OPINION PRÉSIDENTIELLE FRANÇAISE

Fillon joue à Donald Trump

Il a décidé de rester. Le candidat de la droite et du centre à la présidentielle française, François Fillon, s’accroche. Contre vents et marées, il poursuit sa course vers l’élection, convaincu qu’il peut déjouer le sort et finir par devenir président.

Il y a du Donald Trump chez cet homme posé, élégant et poli. Il lui a emprunté tous les tics, sans la vulgarité, afin de rassembler les électeurs et de triompher de ses adversaires. D’abord, il y a le positionnement idéologique. Fillon se présente en candidat antisystème qui veut « casser la baraque » en mettant au pas les lobbys, les syndicats, les fonctionnaires pour libéraliser l’économie et placer l’État au service des citoyens.

Puis, il y a la rupture avec les élites, celles de sa famille politique en premier lieu. Il a gagné la primaire de la droite et du centre malgré les appareils de partis, malgré les sondages, malgré les gros bonnets comme Nicolas Sarkozy et Alain Juppé. Et lorsque le « Penelopegate » a éclaté et que députés et collaborateurs ont commencé à le lâcher, il a dit que sa « campagne [pouvait] faire sans eux », comme Trump l’a fait lorsque sénateurs et représentants l’ont déserté après les révélations scabreuses sur sa vie sexuelle ou ses liens d’affaires au parfum douteux.

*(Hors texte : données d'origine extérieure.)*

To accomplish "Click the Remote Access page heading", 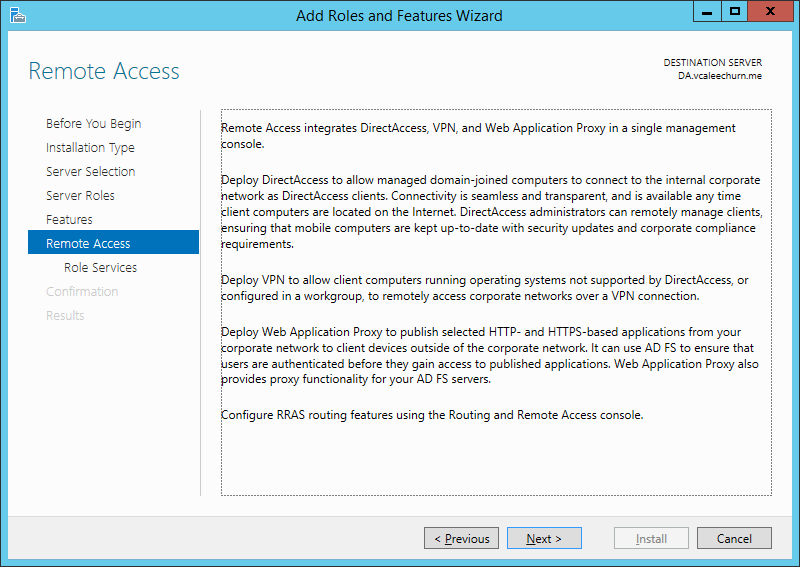I will (x=104, y=71).

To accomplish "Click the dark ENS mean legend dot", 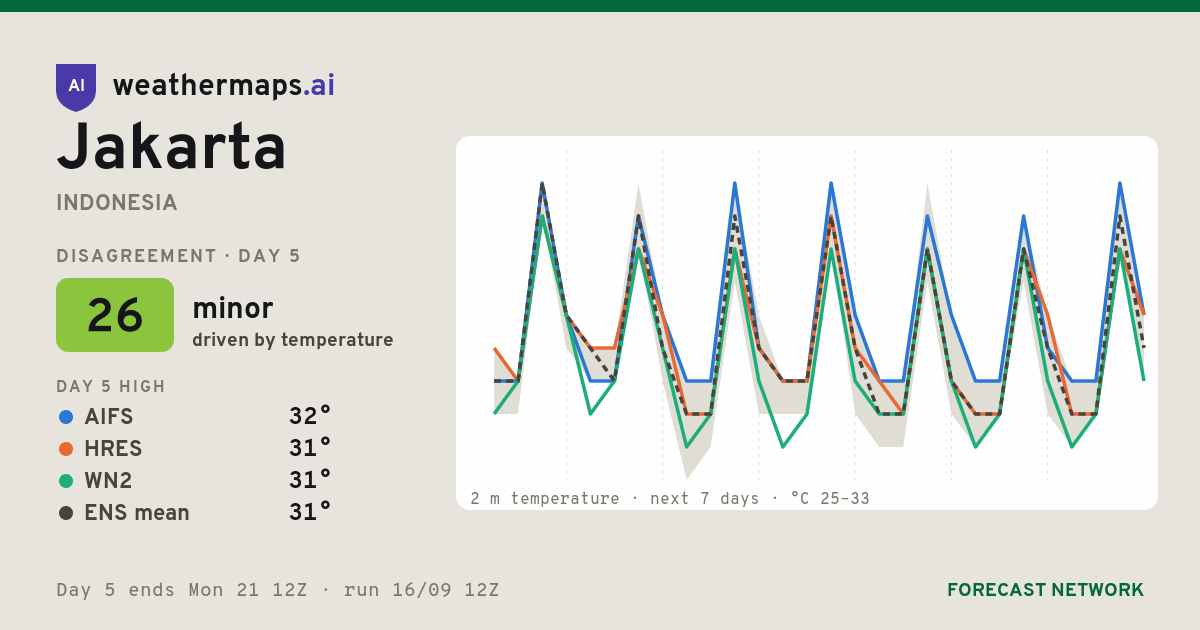I will pos(66,513).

Enfin, lorsque les juges l’ont convoqué pour le mettre en examen dans l’affaire des emplois fictifs de membres de sa famille, Fillon a accusé la justice d’« assassinat politique ».

Il a du même coup maintenu sa candidature à l’élection, reniant la promesse faite aux Français de se retirer si les juges l’inculpaient. Aujourd’hui, il s’en remet au tribunal du peuple et « au seul jugement du suffrage universel ».

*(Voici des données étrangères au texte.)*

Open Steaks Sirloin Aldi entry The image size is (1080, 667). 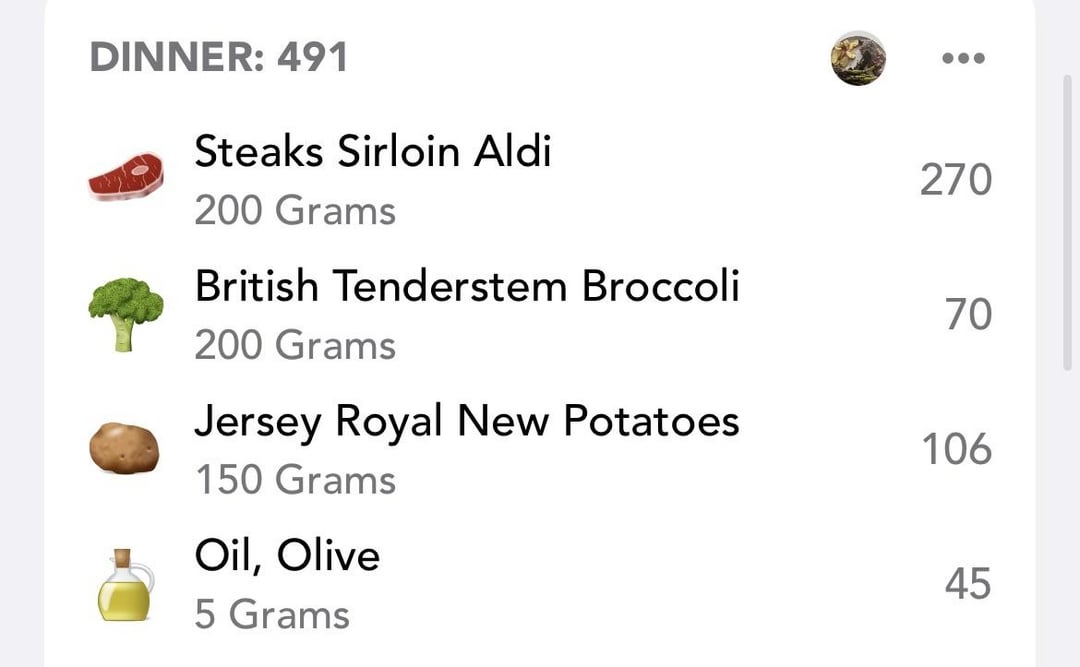pyautogui.click(x=372, y=152)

L’hypothèse d’un remplaçant ayant été écartée avec le refus d’Alain Juppé de se présenter, Fillon est plus « trumpien » que jamais. « C’est moi ou le chaos », dit-il en substance à sa famille politique qui oscille maintenant entre le ralliement et la rupture.

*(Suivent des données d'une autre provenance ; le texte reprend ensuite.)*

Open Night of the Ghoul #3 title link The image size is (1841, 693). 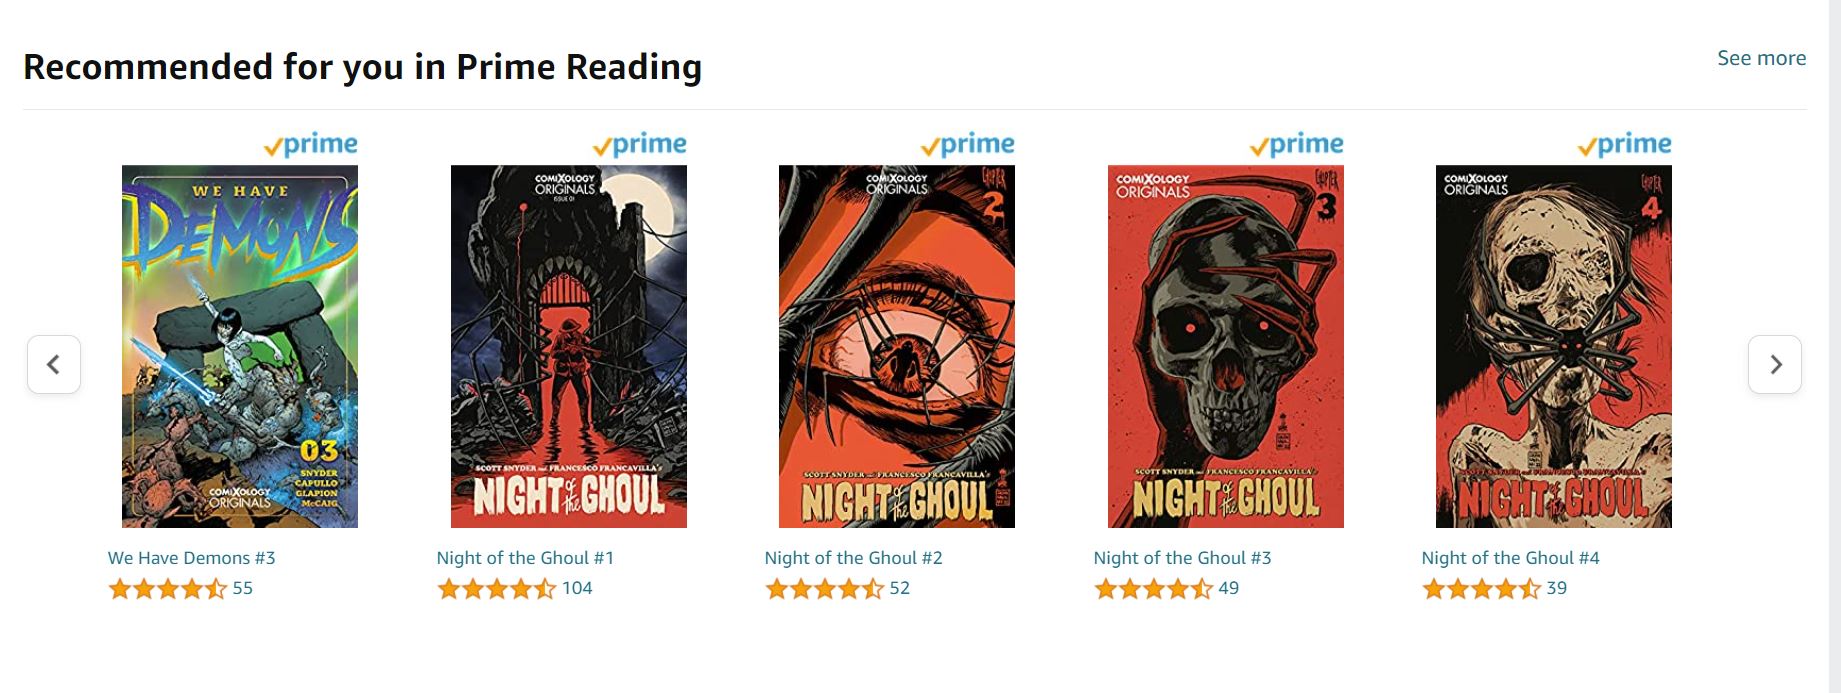[x=1182, y=558]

Mais Fillon joue gros. Contrairement au président américain, il est un pur produit de l’establishment. Le système qu’il se plaît si bien à dénoncer l’a formé, l’a nourri. Il en était une des têtes dirigeantes à l’époque où il fut premier ministre de Nicolas Sarkozy entre 2007 et 2012. Si aujourd’hui la France est dans une impasse politique, économique et morale, il en porte une grande part de responsabilité.

Affaibli

Ébranlé politiquement par la crise au sein de son camp, Fillon l’est aussi moralement. « Monsieur Propre » ne l’est plus. Et c’est sans doute de ce côté qu’il est définitivement affaibli et pour cette raison qu’il perdra le vote populaire.

En France sans doute plus qu’ailleurs, une grande partie de l’électorat est en rupture totale avec la politique et ses représentants. Brice Teinturier, directeur général de l’Institut de sondages Ipsos, vient de publier un livre où il décrit l’apparition d’une force électorale écœurée par les échecs répétés de la droite et de la gauche et révoltée par les affaires de corruption. Cette force a maintenant un nom : le PRAF pour « Plus rien à faire, plus rien à foutre » de la politique.

Ce bloc rassemble environ 30 % des électeurs. Il s’est constitué au fil des ans autour de nombreuses frustrations : celle de ne plus être écouté, celle de ne plus rien attendre de la démocratie, celle d’assister impuissants aux petites guerres de clans, celle de vivre l’effondrement de la morale publique et la crise de l’exemplarité des dirigeants.

Pendant un moment, en novembre dernier, François Fillon a projeté l’image d’un homme intègre et transparent.

Il était un des rares à n’avoir jamais été soupçonné de rien (Sarkozy et ses multiples démêlés judiciaires) ou condamné (Juppé pour emplois fictifs). Il pouvait séduire au sein du bloc du PRAF. Quelques semaines plus tard, le « Penelopegate » a éclaté. On découvrait qu’il était donc comme tous les autres.

Le 23 avril prochain, lors du premier tour de l’élection présidentielle, le « jugement du suffrage universel » tombera. Il est loin d’être certain que les tics à la Donald Trump produiront les résultats recherchés par Fillon.